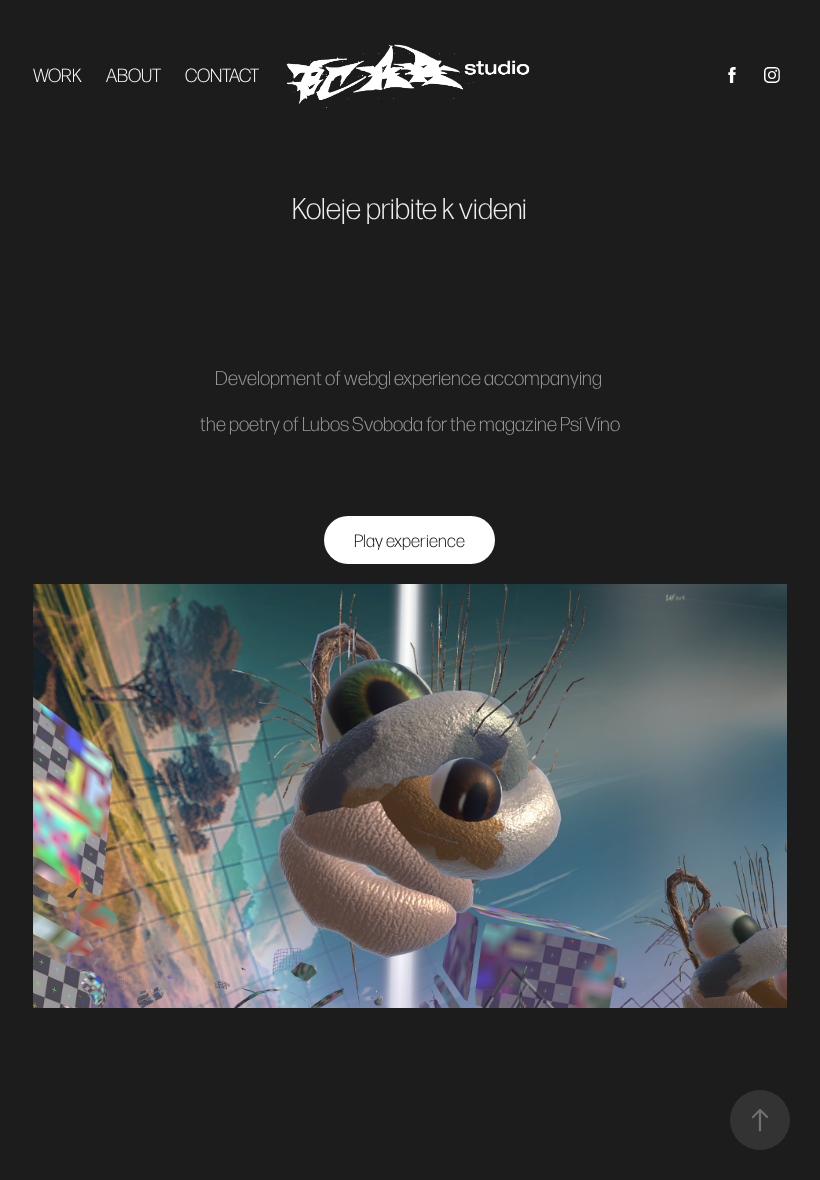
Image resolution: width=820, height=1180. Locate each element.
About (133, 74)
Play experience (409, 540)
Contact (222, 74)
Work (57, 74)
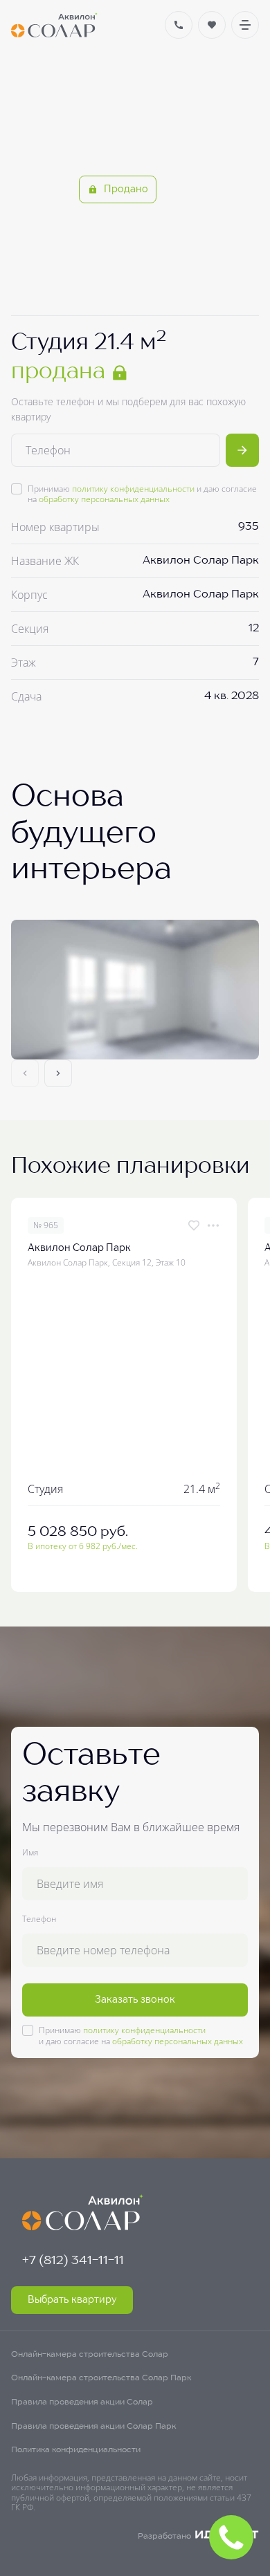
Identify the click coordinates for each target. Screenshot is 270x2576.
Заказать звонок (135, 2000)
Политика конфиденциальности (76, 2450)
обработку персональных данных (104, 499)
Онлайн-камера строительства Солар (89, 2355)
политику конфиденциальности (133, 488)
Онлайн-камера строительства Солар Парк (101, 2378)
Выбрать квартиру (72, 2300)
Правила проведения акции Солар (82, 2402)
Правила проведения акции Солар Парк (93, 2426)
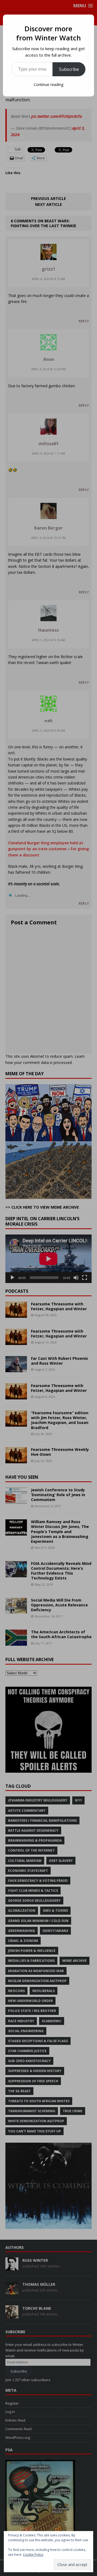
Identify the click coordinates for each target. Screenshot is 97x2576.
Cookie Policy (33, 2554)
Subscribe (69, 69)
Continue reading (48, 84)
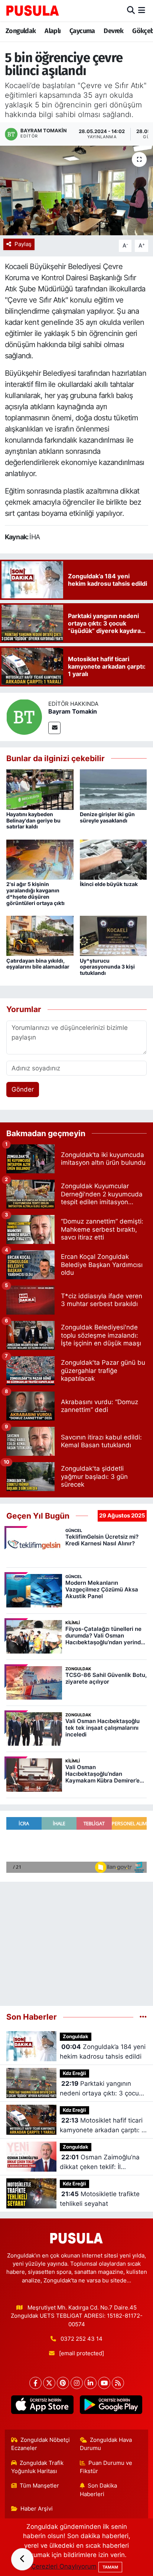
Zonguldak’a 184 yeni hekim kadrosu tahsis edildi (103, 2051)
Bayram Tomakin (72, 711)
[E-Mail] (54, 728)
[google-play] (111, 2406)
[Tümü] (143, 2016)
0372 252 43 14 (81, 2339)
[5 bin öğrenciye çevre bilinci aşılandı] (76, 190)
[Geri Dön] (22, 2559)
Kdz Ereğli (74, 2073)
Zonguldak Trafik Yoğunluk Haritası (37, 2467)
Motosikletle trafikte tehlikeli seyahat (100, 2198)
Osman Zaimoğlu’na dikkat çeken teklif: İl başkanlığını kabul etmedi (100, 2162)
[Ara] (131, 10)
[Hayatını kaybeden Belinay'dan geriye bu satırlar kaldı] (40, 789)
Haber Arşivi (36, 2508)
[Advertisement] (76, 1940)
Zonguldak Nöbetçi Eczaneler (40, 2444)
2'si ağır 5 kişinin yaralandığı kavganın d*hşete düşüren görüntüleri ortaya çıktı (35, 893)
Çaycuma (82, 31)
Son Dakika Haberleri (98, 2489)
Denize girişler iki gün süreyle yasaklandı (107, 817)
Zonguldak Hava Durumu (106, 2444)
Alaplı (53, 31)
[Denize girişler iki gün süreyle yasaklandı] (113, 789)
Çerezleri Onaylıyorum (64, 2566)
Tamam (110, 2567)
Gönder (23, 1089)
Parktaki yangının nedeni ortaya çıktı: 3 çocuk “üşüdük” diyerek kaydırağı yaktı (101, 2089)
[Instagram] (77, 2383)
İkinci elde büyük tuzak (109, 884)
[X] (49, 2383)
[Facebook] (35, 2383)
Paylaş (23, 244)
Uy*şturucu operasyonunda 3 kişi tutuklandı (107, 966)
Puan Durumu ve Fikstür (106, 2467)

▶ [DIRECTIONS] Rewrite the items from the line containing "Zonguldak’a 184 yeni" through the line containing "Gönder (23, 1089)", both included, as a numbered list with blank lines omitted.

▶ [SOLVED EXERCISE]
1. Zonguldak’a 184 yeni hekim kadrosu tahsis edildi (103, 2051)
2. Bayram Tomakin (72, 711)
3. [E-Mail] (54, 728)
4. [google-play] (111, 2406)
5. [Tümü] (143, 2016)
6. 0372 252 43 14 (81, 2339)
7. [5 bin öğrenciye çevre bilinci aşılandı] (76, 190)
8. [Geri Dön] (22, 2559)
9. Kdz Ereğli (74, 2073)
10. Zonguldak Trafik Yoğunluk Haritası (37, 2467)
11. Motosikletle trafikte tehlikeli seyahat (100, 2198)
12. Osman Zaimoğlu’na dikkat çeken teklif: İl başkanlığını kabul etmedi (100, 2162)
13. [Ara] (131, 10)
14. [Hayatını kaybeden Belinay'dan geriye bu satırlar kaldı] (40, 789)
15. Haber Arşivi (36, 2508)
16. [Advertisement] (76, 1940)
17. Zonguldak Nöbetçi Eczaneler (40, 2444)
18. 2'si ağır 5 kişinin yaralandığı kavganın d*hşete düşüren görüntüleri ortaya çıktı (35, 893)
19. Çaycuma (82, 31)
20. Son Dakika Haberleri (98, 2489)
21. Denize girişler iki gün süreyle yasaklandı (107, 817)
22. Zonguldak Hava Durumu (106, 2444)
23. Alaplı (53, 31)
24. [Denize girişler iki gün süreyle yasaklandı] (113, 789)
25. Çerezleri Onaylıyorum (64, 2566)
26. Tamam (110, 2567)
27. Gönder (23, 1089)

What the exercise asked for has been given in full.